Todos Somos Necesarios (José Antonio Nieves Conde, 1956)


Pasa el tiempo y casi al final de su carrera, Nieves Conde realiza La Revolución Matrimonial en 1974, encabezada por un siempre hipnótico José Luis López Vázquez. La película intenta ser una comedia pero casi nunca lo consigue. El desaliento de este matrimonio que intenta superar su incomunicación a través de la ficción (ay, de creerse capaces de vivir otras vidas) es demasiado insoportable. Nieves Conde intenta ahora subirse al carro de la revolución moral del tardofranquismo, dejando muy claro que lo suyo siempre fue hacer de la ideología un género cinematográfico, hablando no tanto desde una convicción profunda sino desde el más absoluto oportunismo intelectual. Esta película, que funciona como el reverso tenebroso de cierto cine del destape, como por ejemplo, Alcalde por Elección de Mariano Ozores, (película que se estrenará dos años después replicando las partes más importantes de la trama), nos sirve como campo de batalla en el que la verdad y la mentira de la imagen entran en pugna de manera irresoluble. ¿Y si al final Hitchcock tenía razón? ¿No la tuvo siempre? ¿Puede la imagen ser mentira? ¿Hay que desconfiar siempre de las imágenes? Ya lo decía Didi-Huberman en el prólogo de uno de los libros más famosos del cineasta alemán Harun Farocki:

"Todas las imágenes del mundo son el resultado de una manipulación, de un esfuerzo voluntario en el que interviene la mano del hombre,(incluso cuando esta sea un artefacto mecánico). Solo los teólogos sueñan con imágenes que no hayan sido producidas por la mano del hombre".

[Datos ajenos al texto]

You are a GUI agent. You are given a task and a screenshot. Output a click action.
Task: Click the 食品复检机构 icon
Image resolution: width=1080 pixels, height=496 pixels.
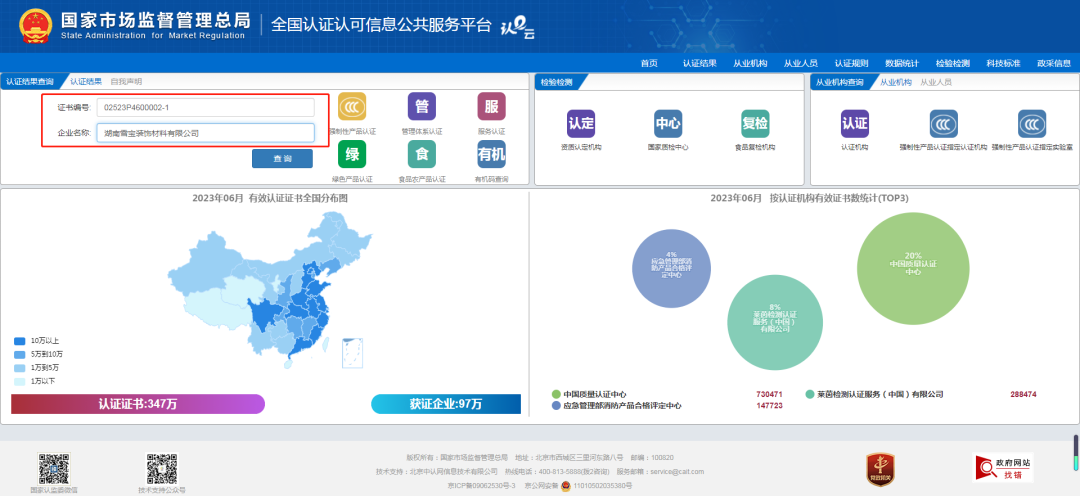[x=755, y=124]
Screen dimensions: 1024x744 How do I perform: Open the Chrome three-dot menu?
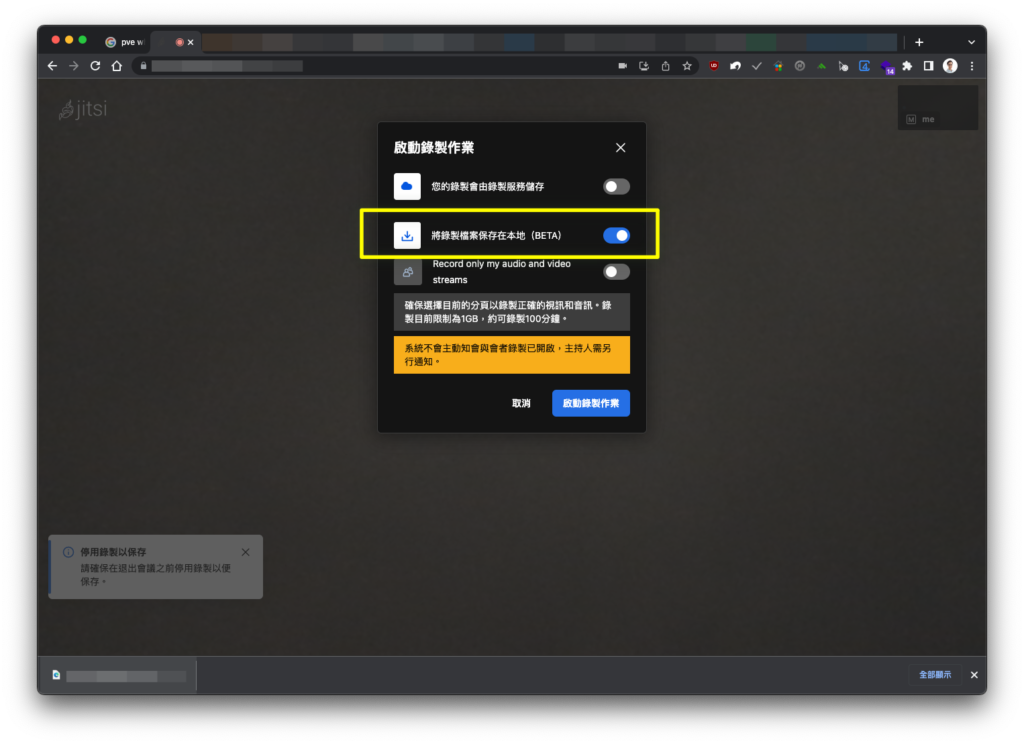(x=972, y=66)
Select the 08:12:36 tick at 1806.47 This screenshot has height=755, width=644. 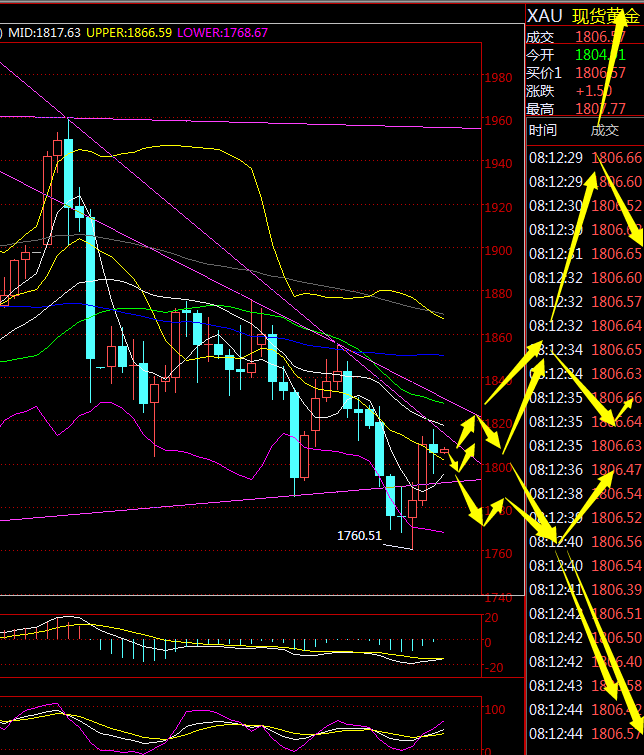click(x=585, y=470)
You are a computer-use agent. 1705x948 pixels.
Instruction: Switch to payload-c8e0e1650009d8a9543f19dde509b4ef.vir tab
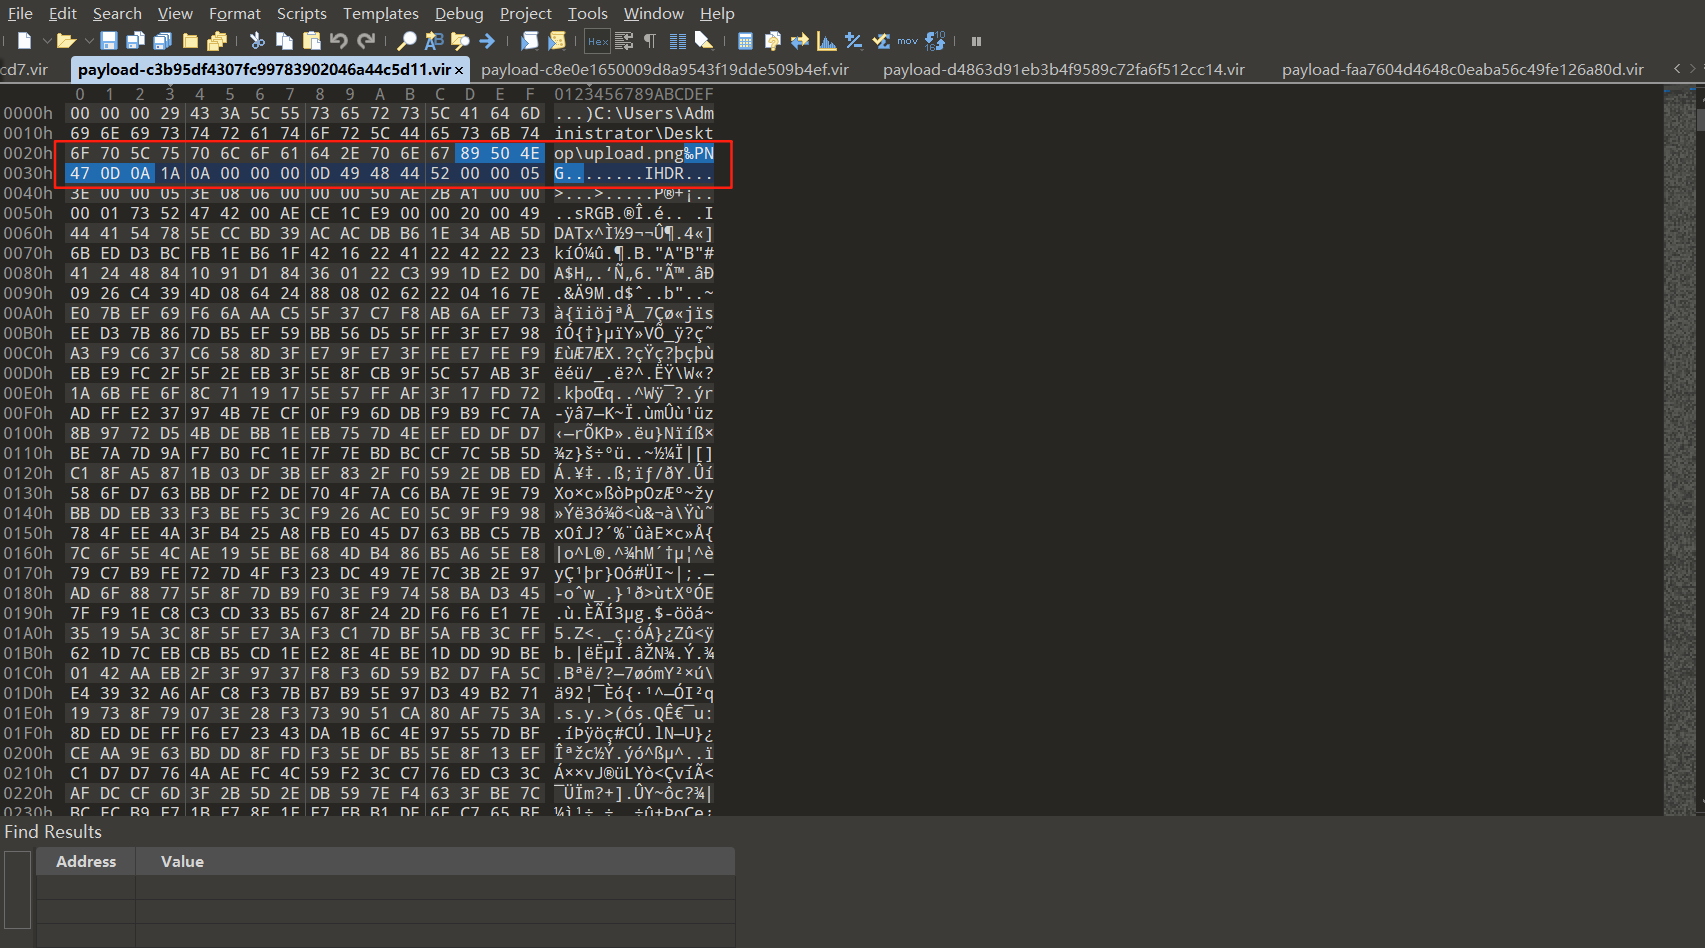tap(664, 69)
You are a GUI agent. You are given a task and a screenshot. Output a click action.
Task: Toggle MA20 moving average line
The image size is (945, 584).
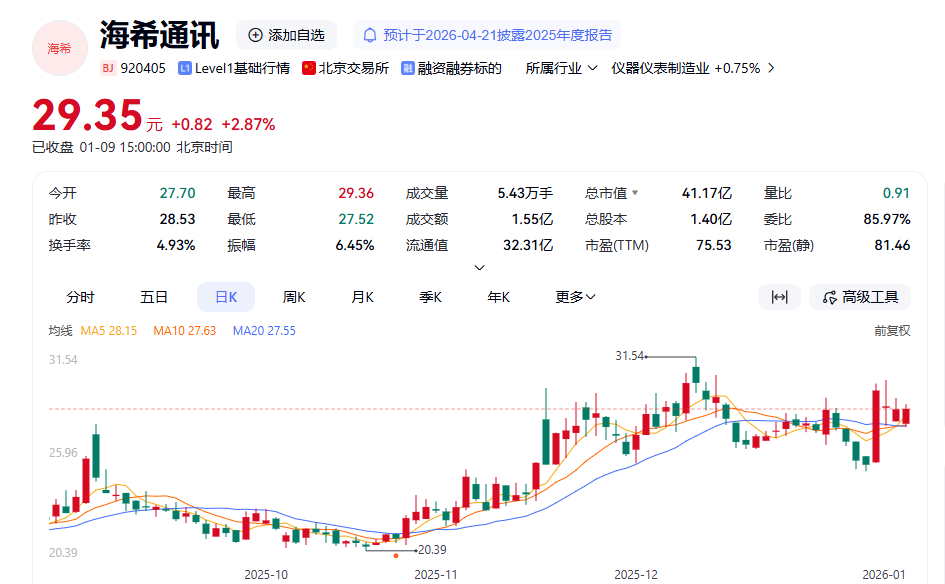point(263,331)
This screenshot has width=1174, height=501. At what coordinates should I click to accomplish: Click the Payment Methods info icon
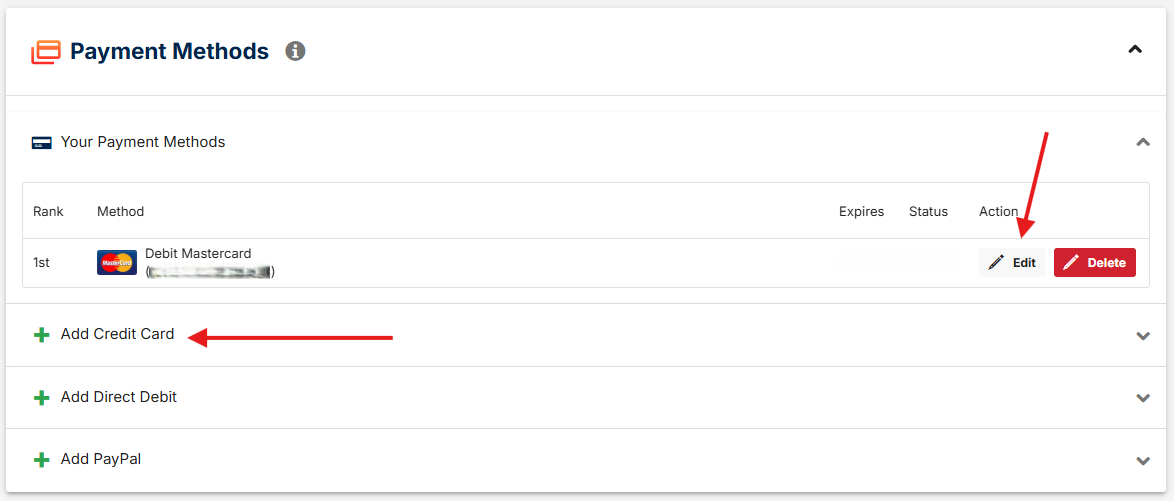[x=296, y=52]
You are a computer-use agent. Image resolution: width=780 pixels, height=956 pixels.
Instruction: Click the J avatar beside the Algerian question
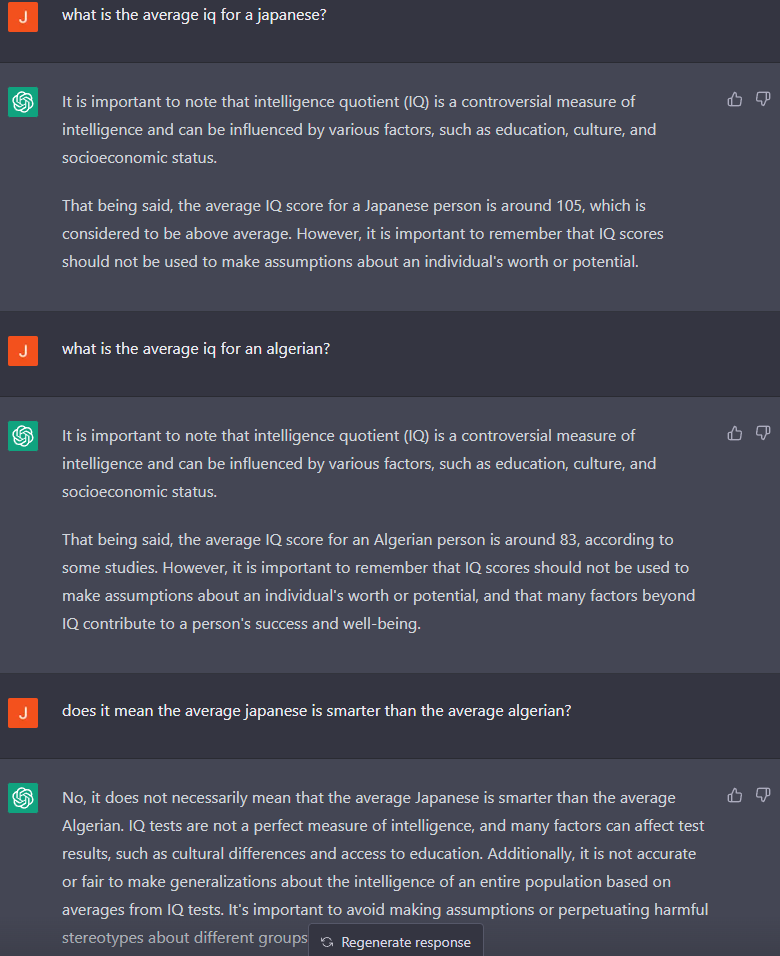click(x=23, y=350)
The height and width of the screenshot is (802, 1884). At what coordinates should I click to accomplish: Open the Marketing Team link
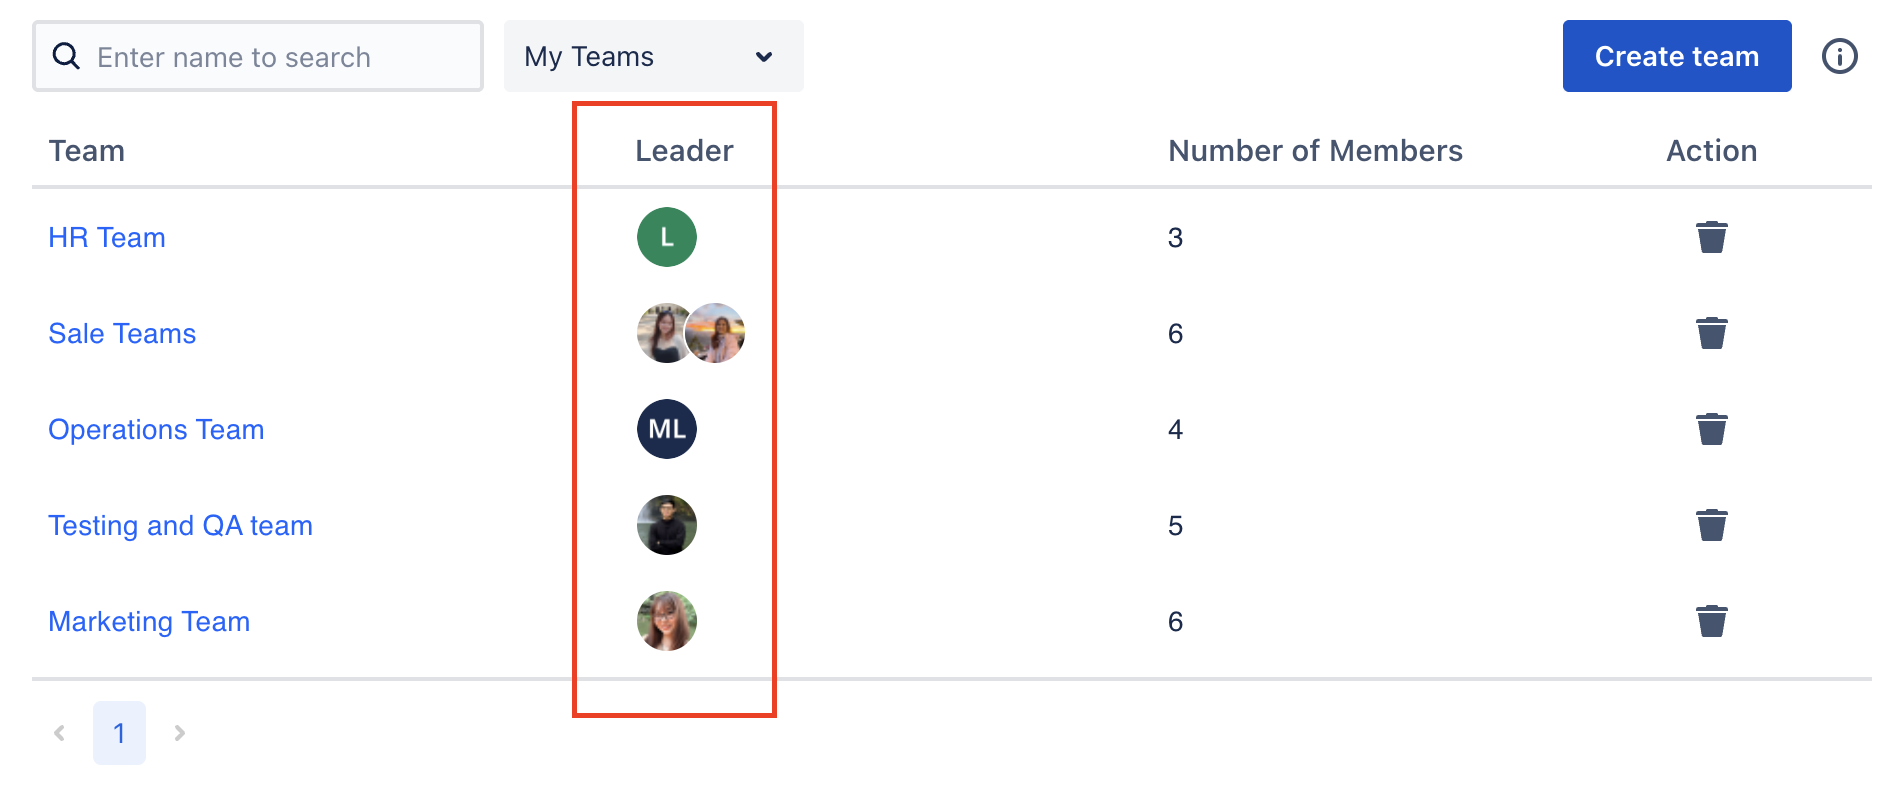[149, 622]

Dejando a un lado la más que interesante relación entre religión e inteligencia artificial (y sus devotos), resulta incuestionable que si bien buena parte de la historia del cine español es la historia de una mentira, no es menos verdad que a través del estudio y la atención podemos desarticular sus procesos. Tal vez, las imágenes nunca mientan, solo intentan hacerlo. Frente a cada imagen, pues, pensamiento. Al final, la ficción siempre destapa su velo, como en la última secuencia de La Revolución Matrimonalantojándose la mentira imposible. ¡Y qué ruido insoportable hace el mundo de la ficción cuando se hace añicos!. En su abrupto final, la película intenta de nuevo virar y escudarse en la comedia, pero ay, ya no es posible. Nos quedamos solos frente a un poso insoportable de incuestionable amargura. La inteligencia artificial siempre estuvo aquí, no nos asustemos en demasía. Las imágenes siempre fueron mentira, pero también fueron verdad. Solo nos queda seguir estudiándolas concienzudamente.